Не знаю, запомнилось ли Фадееву еще что-либо из разговоров того дня, но рассказ о военной одиссее захватил его воображение. Спустя несколько дней на собрании в писательском клубе Фадеев, сославшись на «одного киевского журналиста», с неостывшим жаром пересказал эту историю, упрекая литераторов столицы в лености мысли и неповоротливости. Я порадовался было: значит, занялся не пустяками. По неопытности я не понял, что сюжет уходит от меня, и никто в этом не виноват, только моя откровенность. Горечь пришла позднее.
Подстегнутый упреками Фадеева, за дело, не откладывая его и на час, принялся одаренный литератор Виктор Авдеев, и скоро, пожалуй, слишком скоро мы получили его «Гурты на дорогах».

========================================================================

Напишите продолжение приведенного выше фрагмента о Фадееве и «Гуртах на дорогах». Начните сразу после последнего предложения.

▸ **Раздел данных**:

========================================================================

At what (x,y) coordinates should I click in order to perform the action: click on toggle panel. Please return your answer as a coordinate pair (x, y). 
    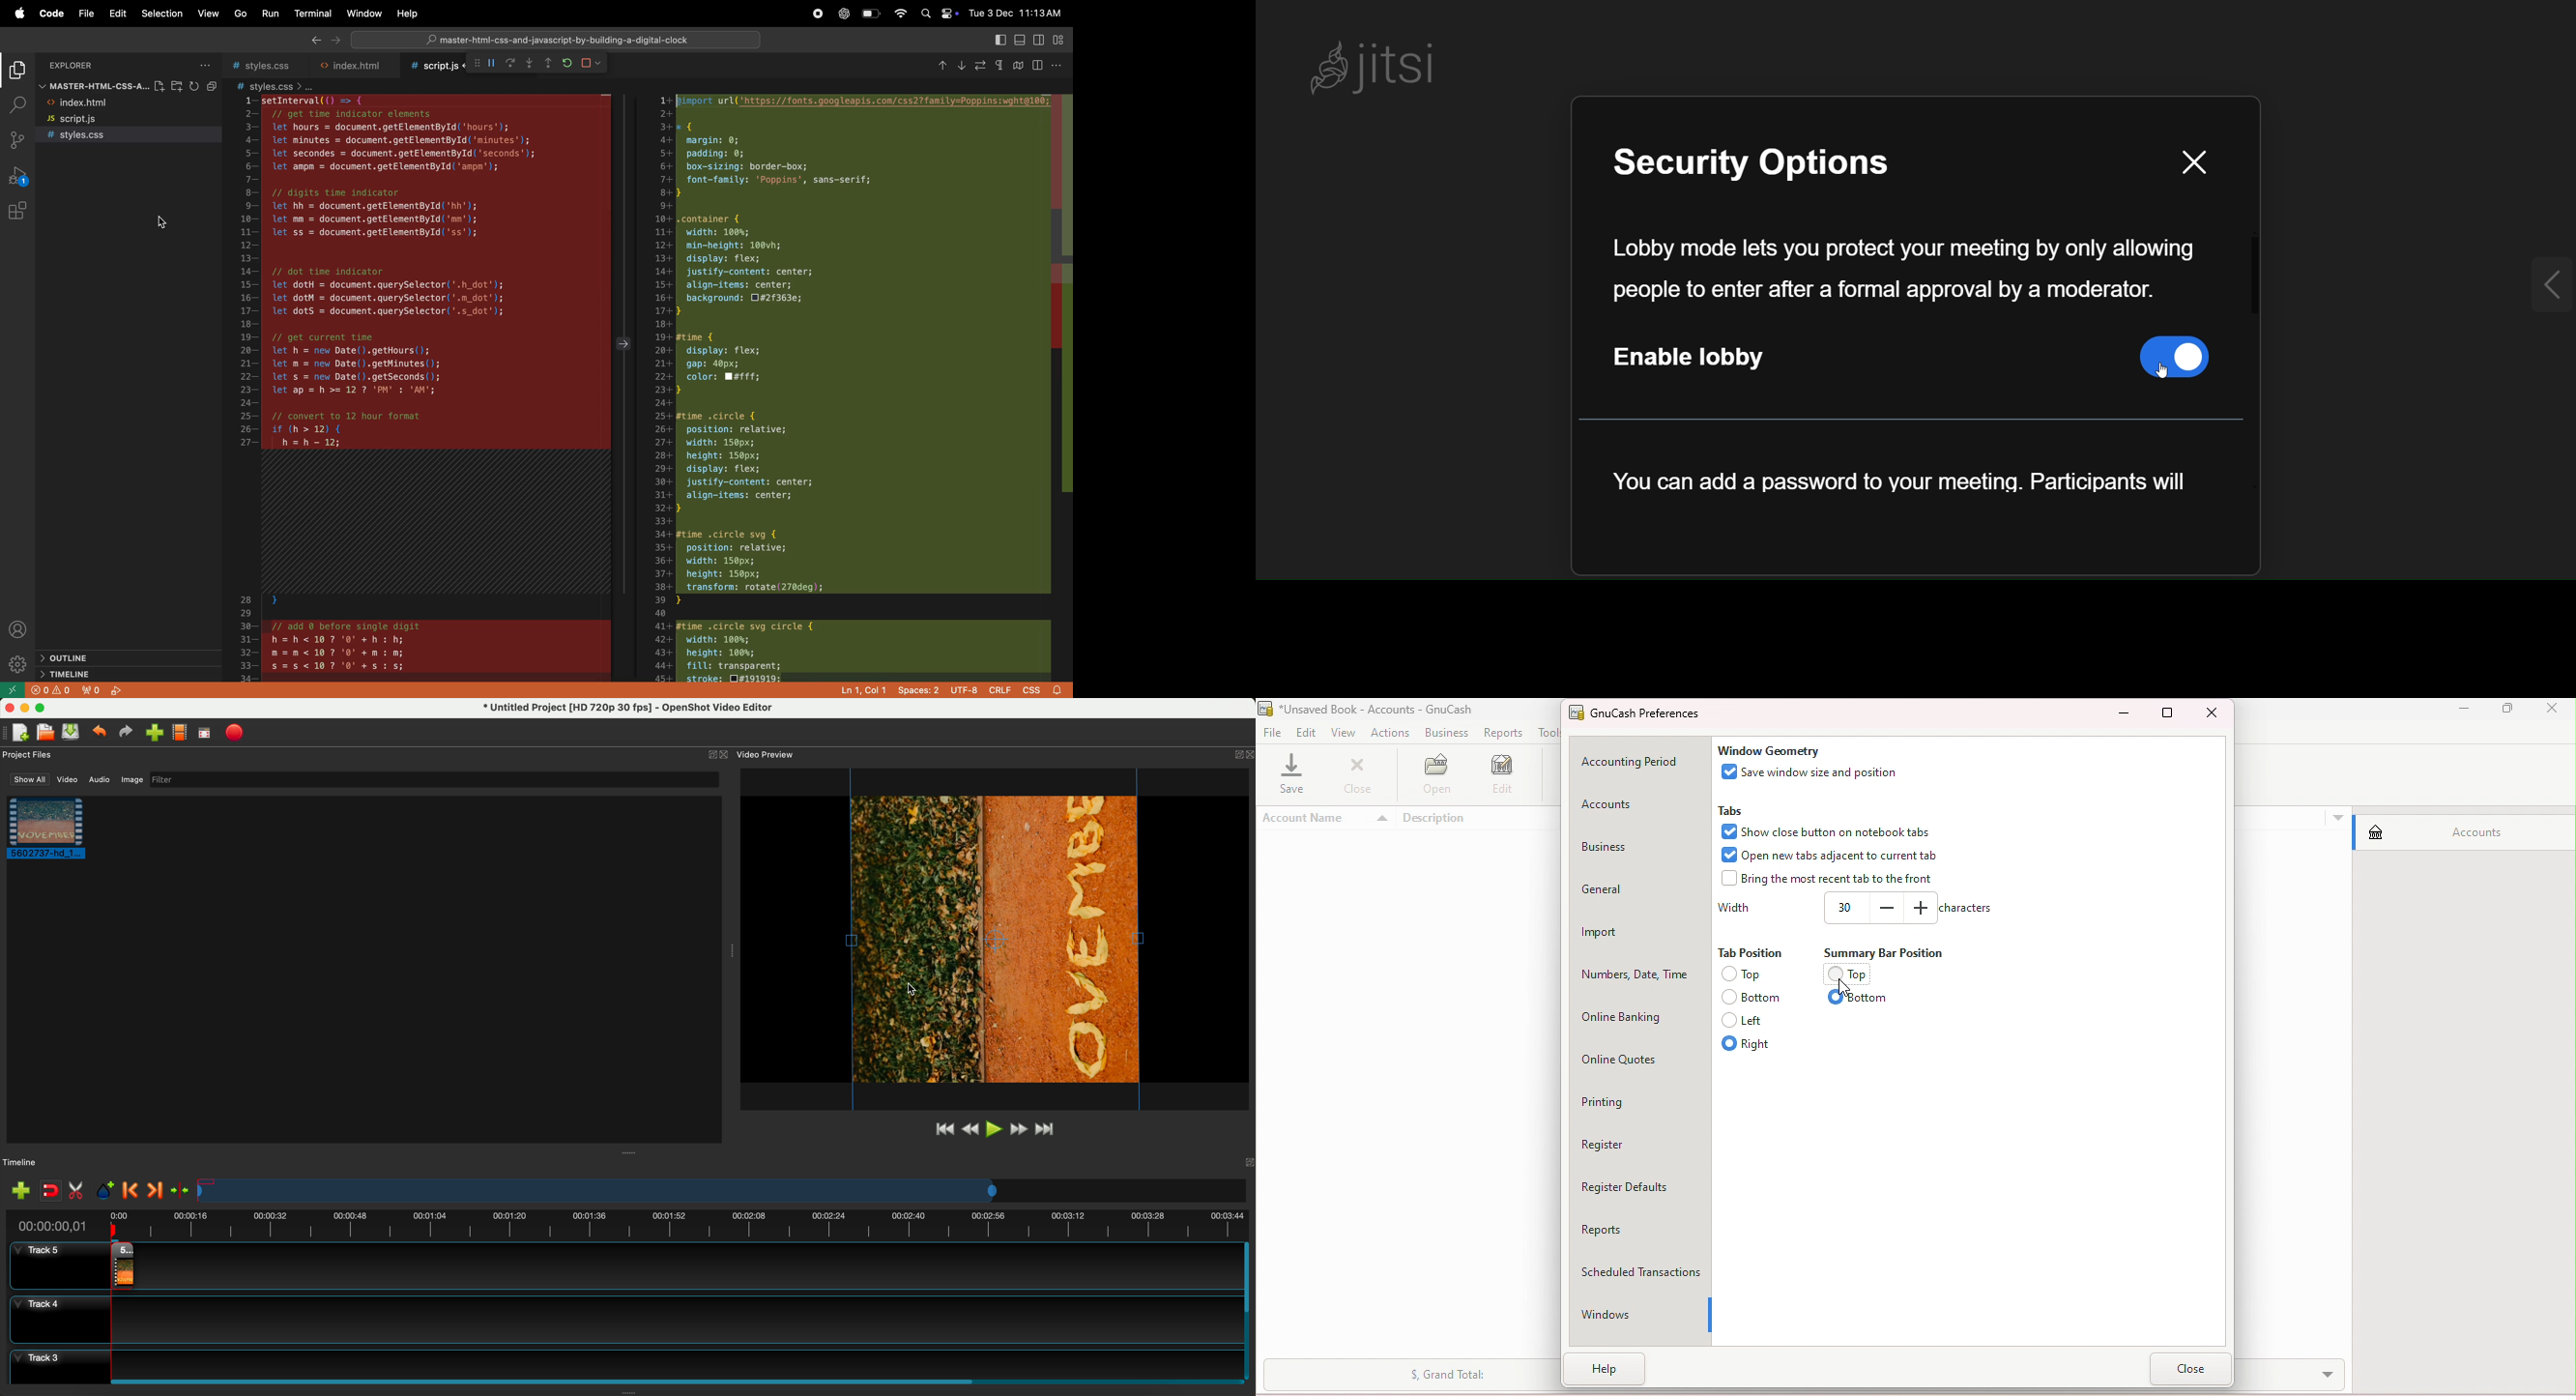
    Looking at the image, I should click on (1021, 40).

========================================================================

▸ **Итоговый ответ**:
Жизнь снова показала свой драматургический дар, способность связывать воедино самые далекие друг от друга концы! Ко времени выхода повести «Гурты на дорогах» Сталин высказал критические замечания по роману Фадеева «Молодая гвардия»; посоветовал автору показать в работе, в деле опытных, старых коммунистов так, чтобы героические дела молодогвардейцев не были самодеятельностью, а всякий час руководились старшими, и, кроме того, переписать картину эвакуации, показать ее четкой, организованной и спокойной. И в пример правильного изображения эвакуации автору «Молодой гвардии» была поставлена повесть Виктора Авдеева. Теперь и «Гуртам на дорогах» не уйти было от Сталинской премии.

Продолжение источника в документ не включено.